Tyler Toffoli #73 of the Los Angeles Kings celebrates with teammate Dwight King #74 and Jarret Stoll #28 after scoring a goal against Corey Crawford #50 of the Chicago Blackhawks in the second period during Game Seven of the Western Conference Final in the 2014 Stanley Cup Playoffs at United Center in Chicago, Illinois on June 1, 2014.

June 2 (Bloomberg) --The Los Angeles Kings reached the Stanley Cup Finals with an overtime win at Chicago and will face the New York Rangers in the first championship round in a major sport between the two largest U.S. markets since 1981.

The Kings won 5-4 against the defending champion Blackhawks, becoming the first team in National Hockey League history to win three decisive Game 7s on the road in one postseason.

Game 1 of the finals is scheduled for June 4 at the Staples Center in Los Angeles, the first championship game between teams from the two top U.S. markets since the New York Yankees lost the 1981 World Series to the Los Angeles Dodgers in Major League Baseball.

The Blackhawks, who won two straight games to force Game 7 after falling behind three games to one in the series, never trailed last night until Alec Martinez’s winning shot five minutes, 47 seconds into the extra period.

“We had a chance in Game 5, Game 6 and we finally got the job done in Game 7,” Kings captain Dustin Brown told reporters. “So now we get back to L.A., get a couple of days and we got to get ready to go because everything we talked about is really for nothing if we can’t win four more.”

Martinez’s shot from the point deflected off Chicago defenseman Nick Leddy and floated past goalie Corey Crawford. At first it appeared to also deflect off Kings center Tyler Toffoli, who was initially credited with the winning goal on the Kings’ website.
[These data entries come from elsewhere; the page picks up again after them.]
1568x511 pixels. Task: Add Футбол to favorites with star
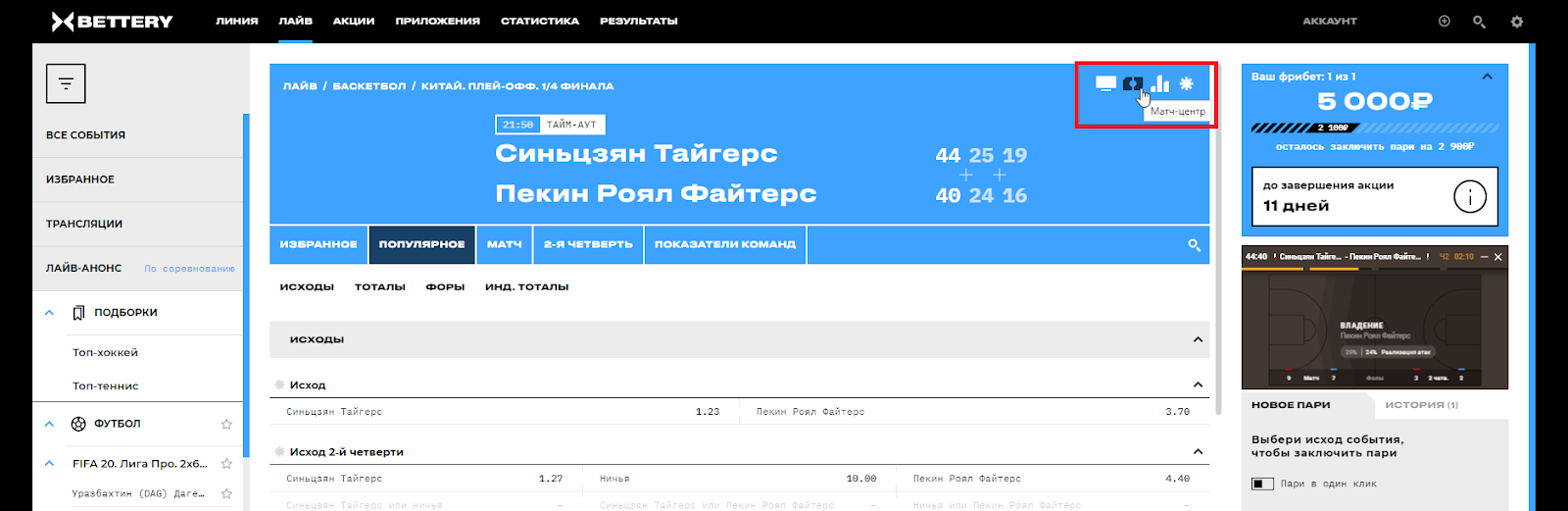coord(226,424)
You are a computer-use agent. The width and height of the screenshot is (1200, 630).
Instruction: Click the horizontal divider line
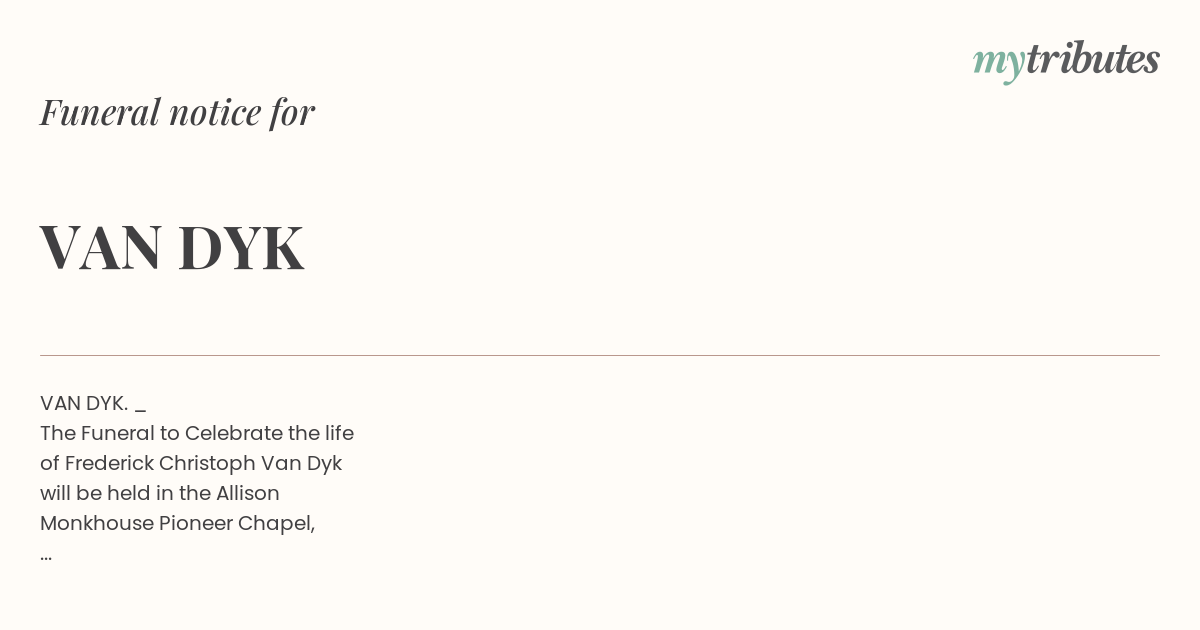(x=600, y=355)
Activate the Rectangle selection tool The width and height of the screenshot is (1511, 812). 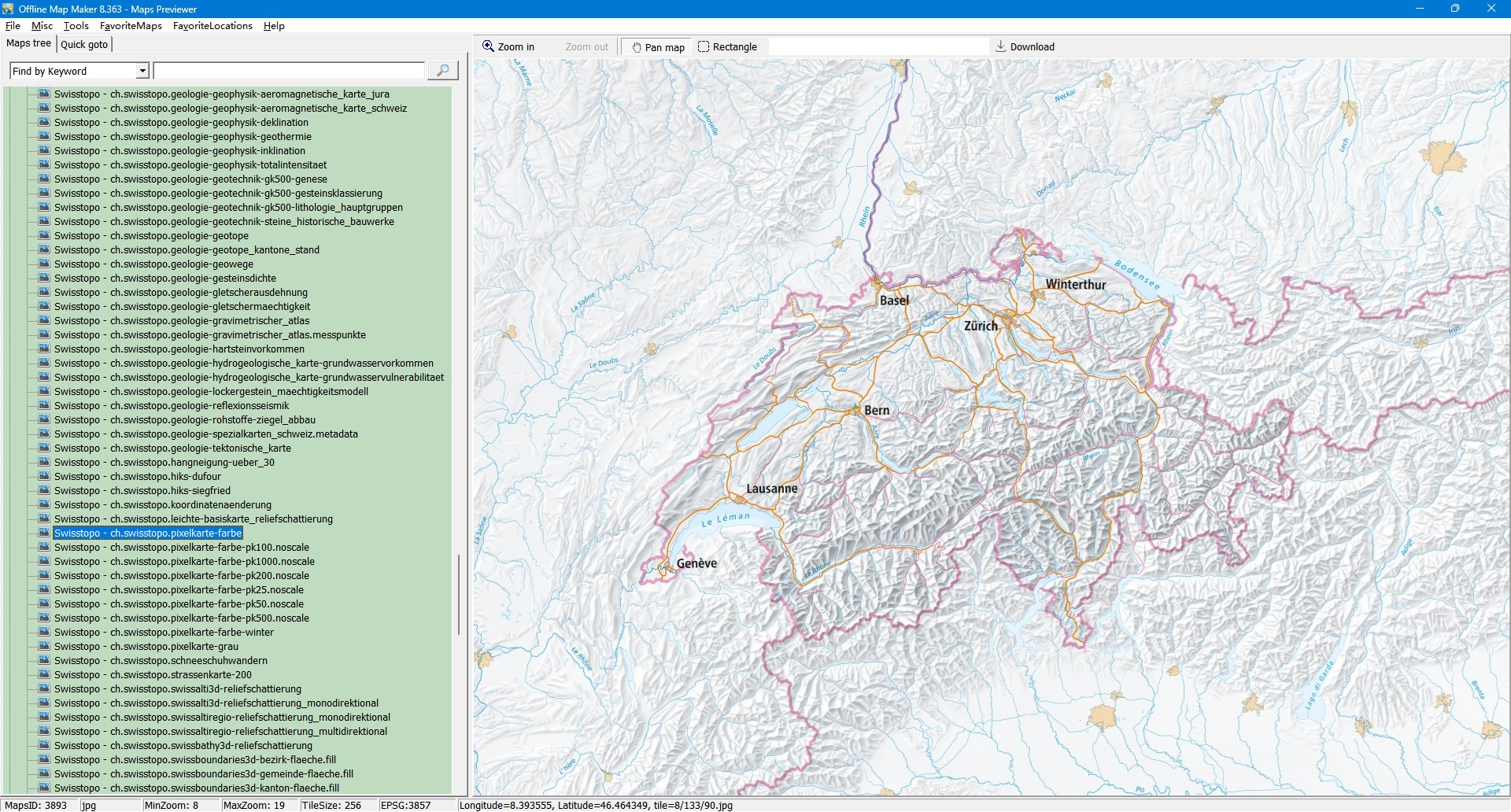click(x=726, y=47)
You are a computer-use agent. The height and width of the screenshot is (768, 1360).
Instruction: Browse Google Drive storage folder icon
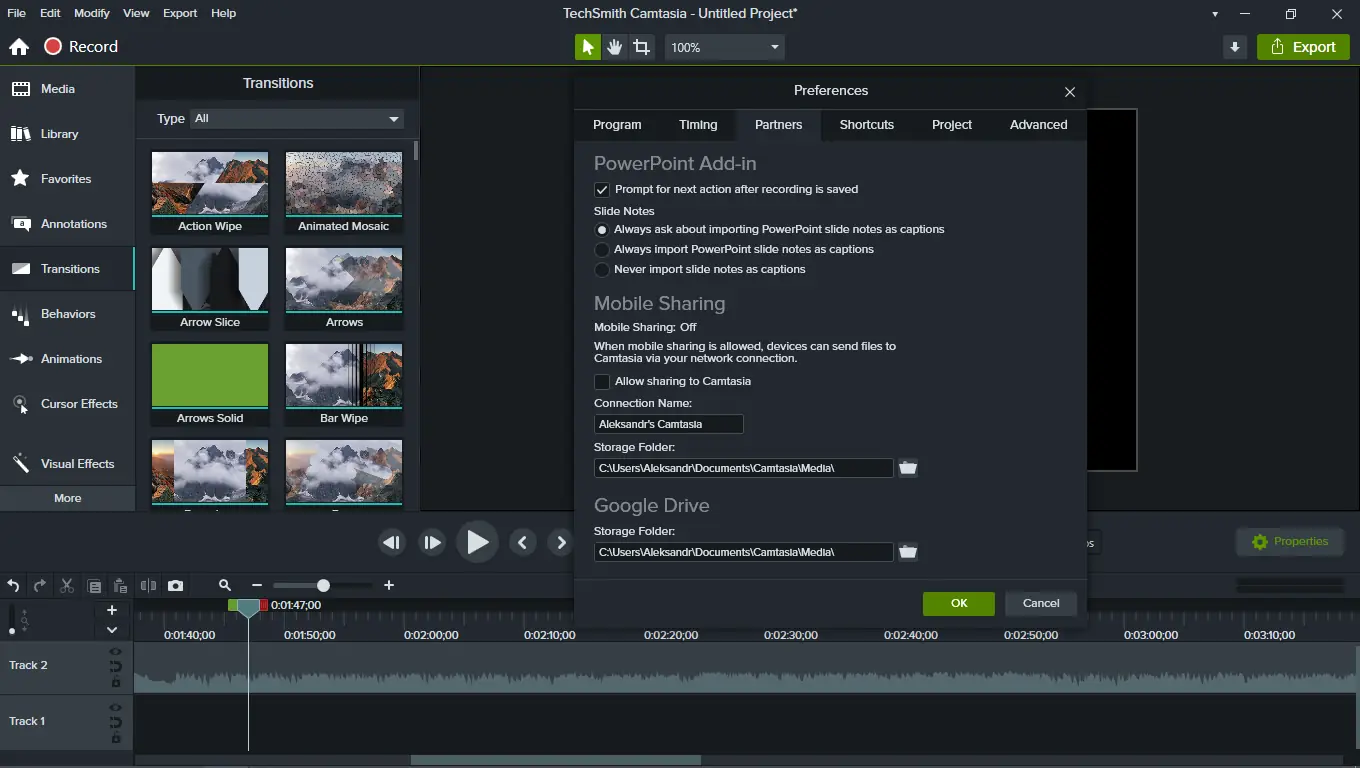click(x=907, y=552)
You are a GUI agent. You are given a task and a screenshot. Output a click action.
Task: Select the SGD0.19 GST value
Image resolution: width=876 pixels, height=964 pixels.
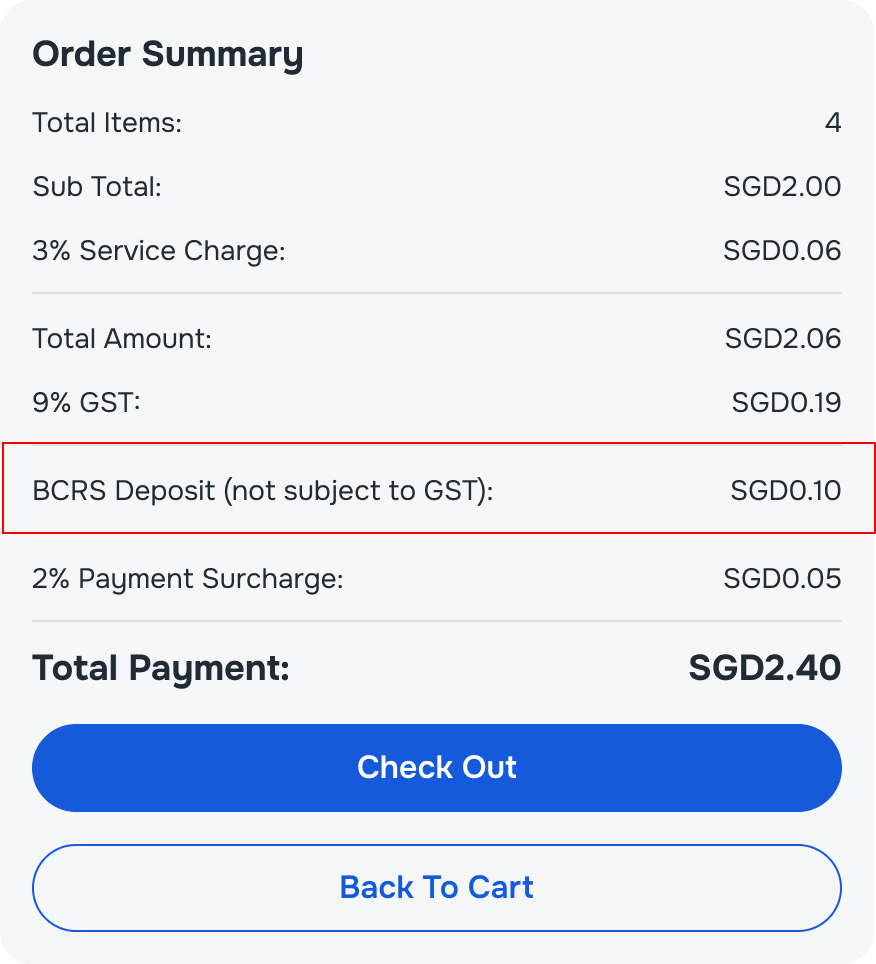(x=786, y=403)
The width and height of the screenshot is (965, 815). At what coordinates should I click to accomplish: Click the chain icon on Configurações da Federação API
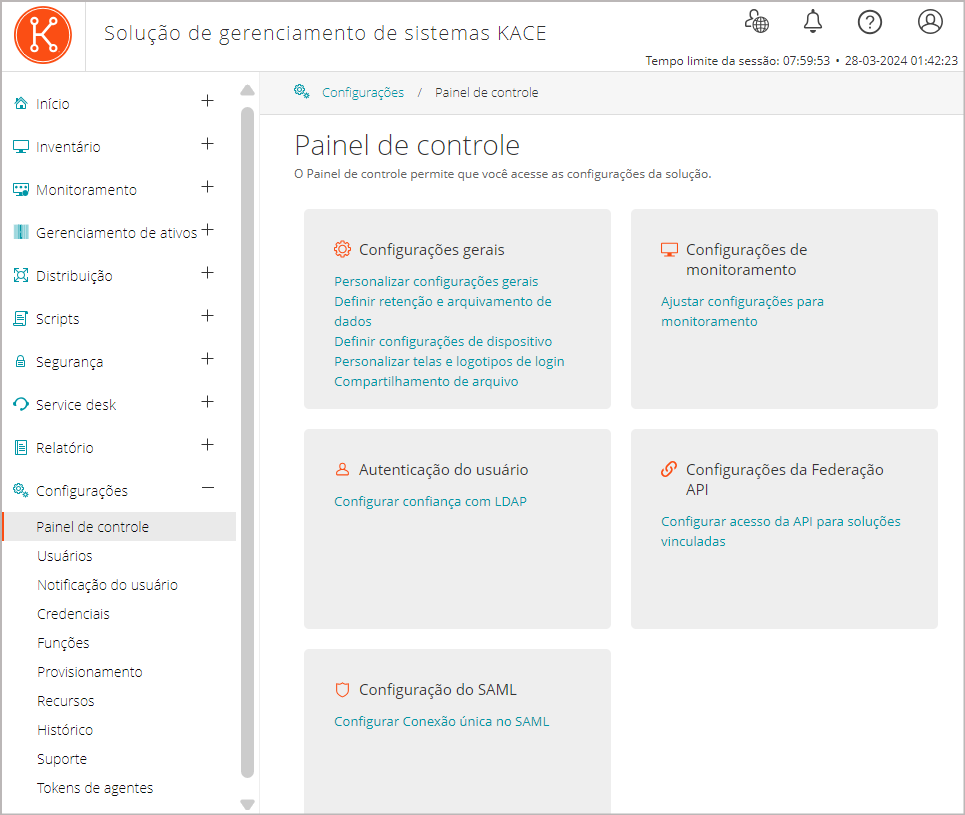pos(667,468)
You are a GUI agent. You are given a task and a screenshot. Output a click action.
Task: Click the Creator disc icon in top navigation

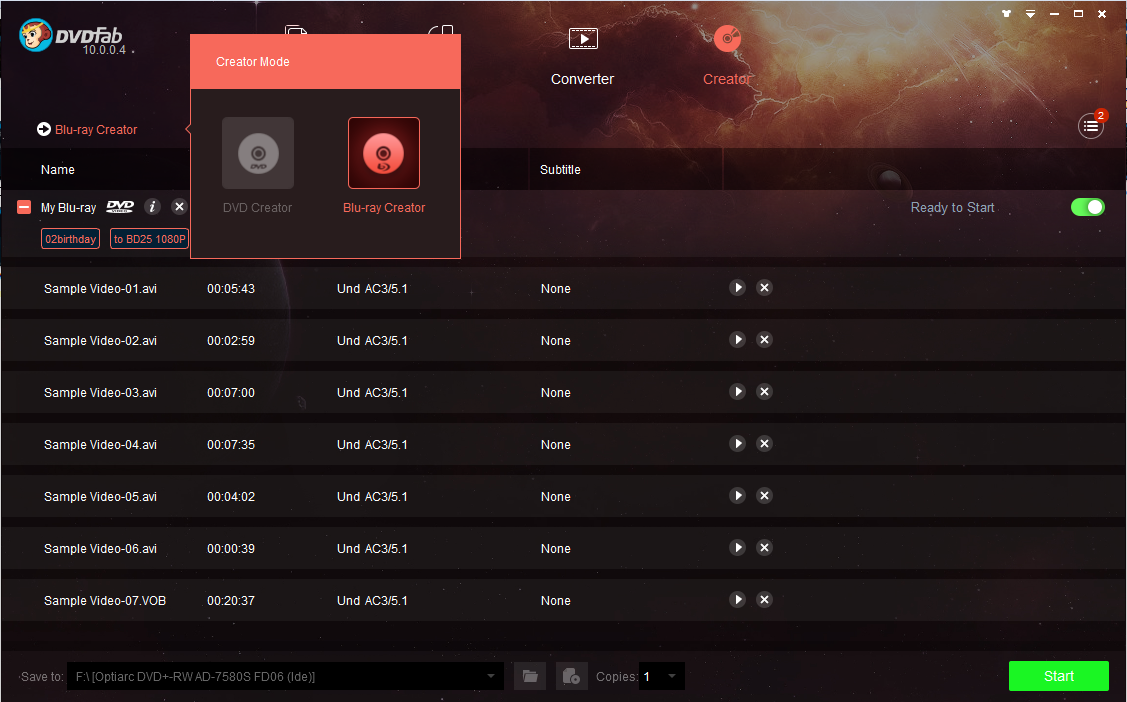[727, 38]
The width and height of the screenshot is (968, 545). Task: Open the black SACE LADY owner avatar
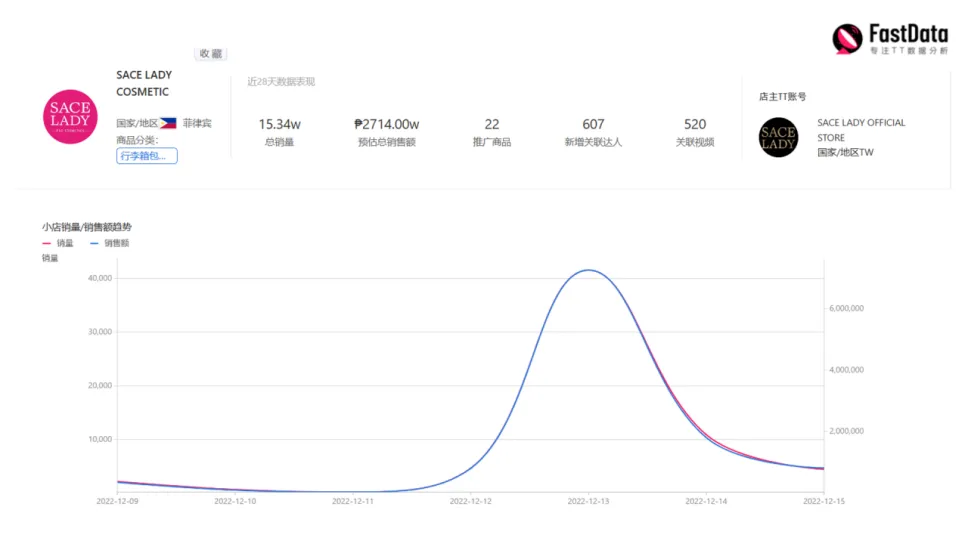[778, 137]
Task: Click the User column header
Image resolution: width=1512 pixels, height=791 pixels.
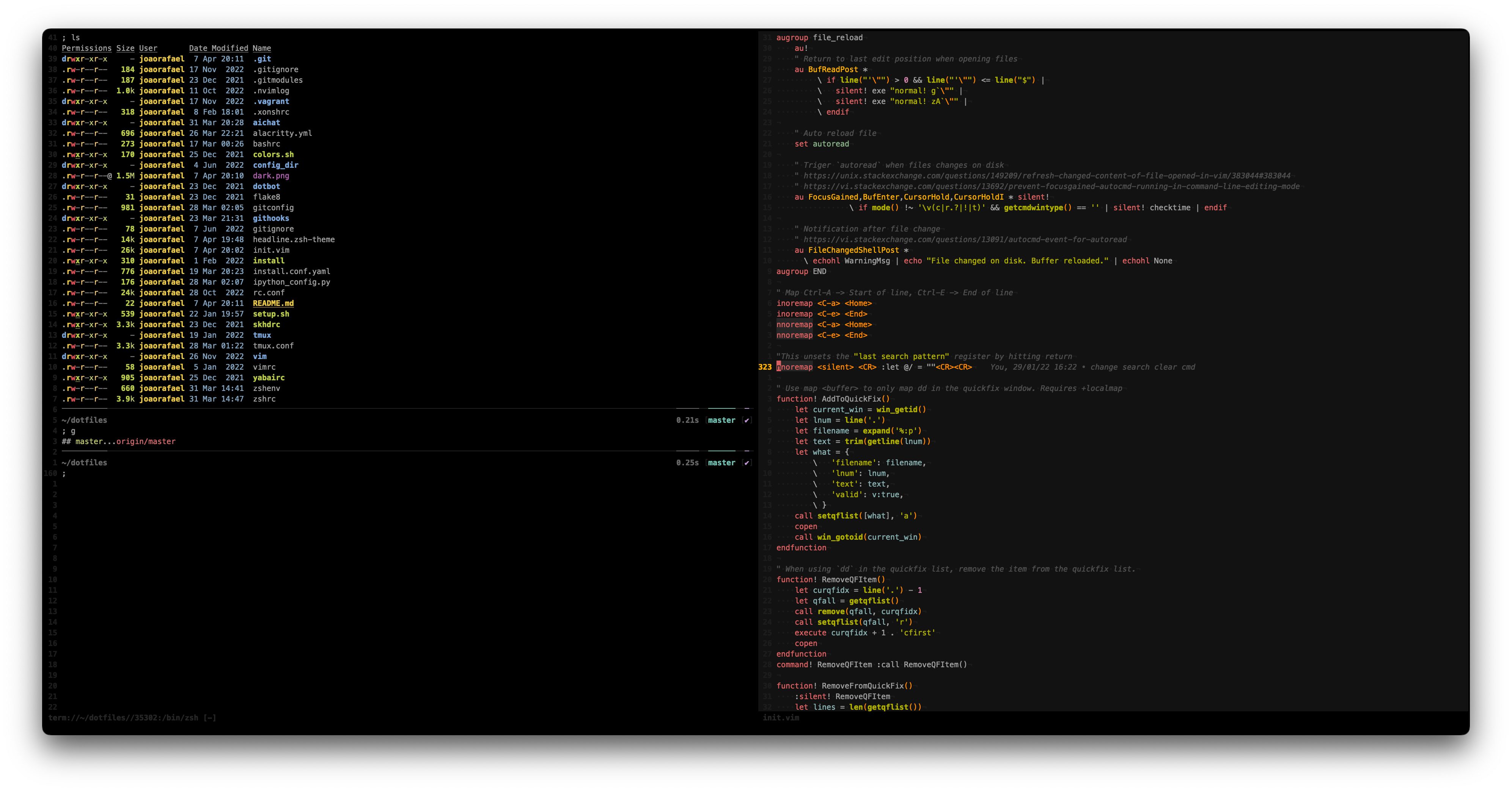Action: [x=148, y=48]
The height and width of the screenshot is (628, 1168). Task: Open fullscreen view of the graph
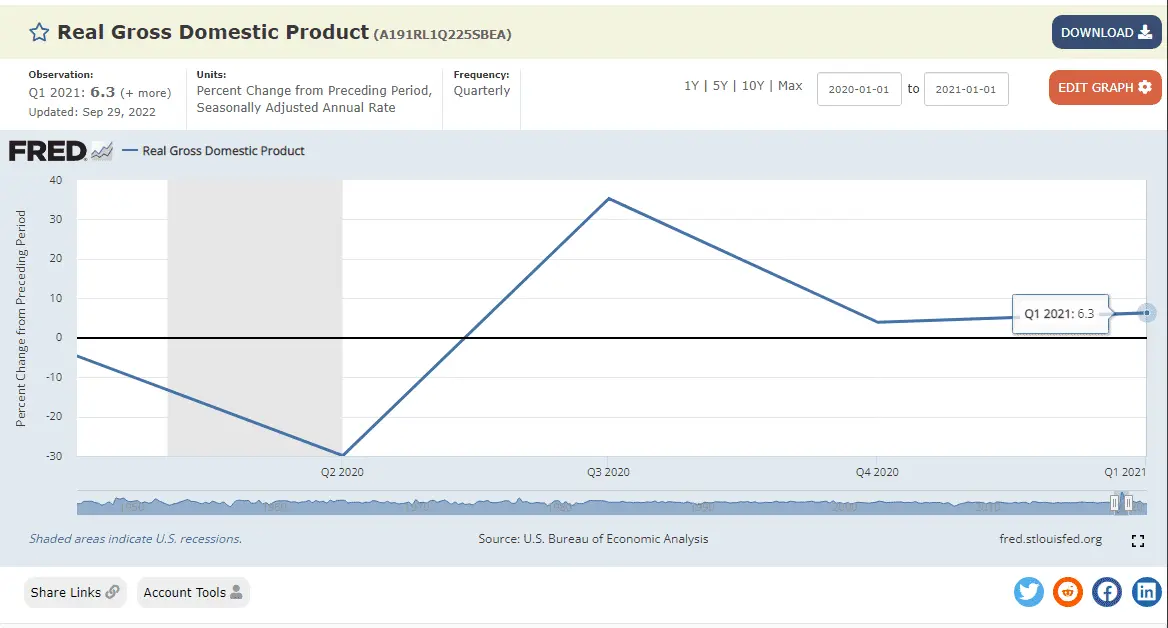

“I didn’t really know until they started going nuts,” Martinez said in a televised interview. “It’s an awesome feeling, I’m so proud of these guys.”

Sharp’s Goals

Patrick Sharp scored twice for Chicago, while Brandon Saad and Jonathan Toews also scored for the Blackhawks, who scored twice in the opening nine minutes of the game at the United Center in Chicago.

Toffoli, Jeff Carter, Justin Williams and Marian Gaborik also scored for the Kings, who won the Stanley Cup title in 2012. Gaborik’s goal, a backhanded flip of a rebound past Crawford, tied the game 4-4 with less than eight minutes remaining in regulation and forced the overtime.

It was the first time Game 7 of a conference finals had gone to overtime since 1994, when the Rangers defeated the New Jersey Devils 2-1 in two overtimes and went on to win a Stanley Cup title. Until this year, it had been the last time the Rangers made it to the finals.

“I’ve lost some tough games, but nothing like tonight,” Blackhawks coach Joel Quenneville told reporters.

The Kings now will start preparing for the Rangers, who have had a chance to rest since finishing off the Montreal Canadiens in six games in the Eastern Conference finals on May 29 when goalie Henrik Lundqvist got his ninth career playoff shutout in a 1-0 win at New York’s Madison Square Garden.

“Lundqvist is a world-class goalie, he has been one of the best goalies for the last several years and they’re a very defensive-minded team much like ourselves,” Brown said in the Kings’ locker room, “so it’s going to be a grind.”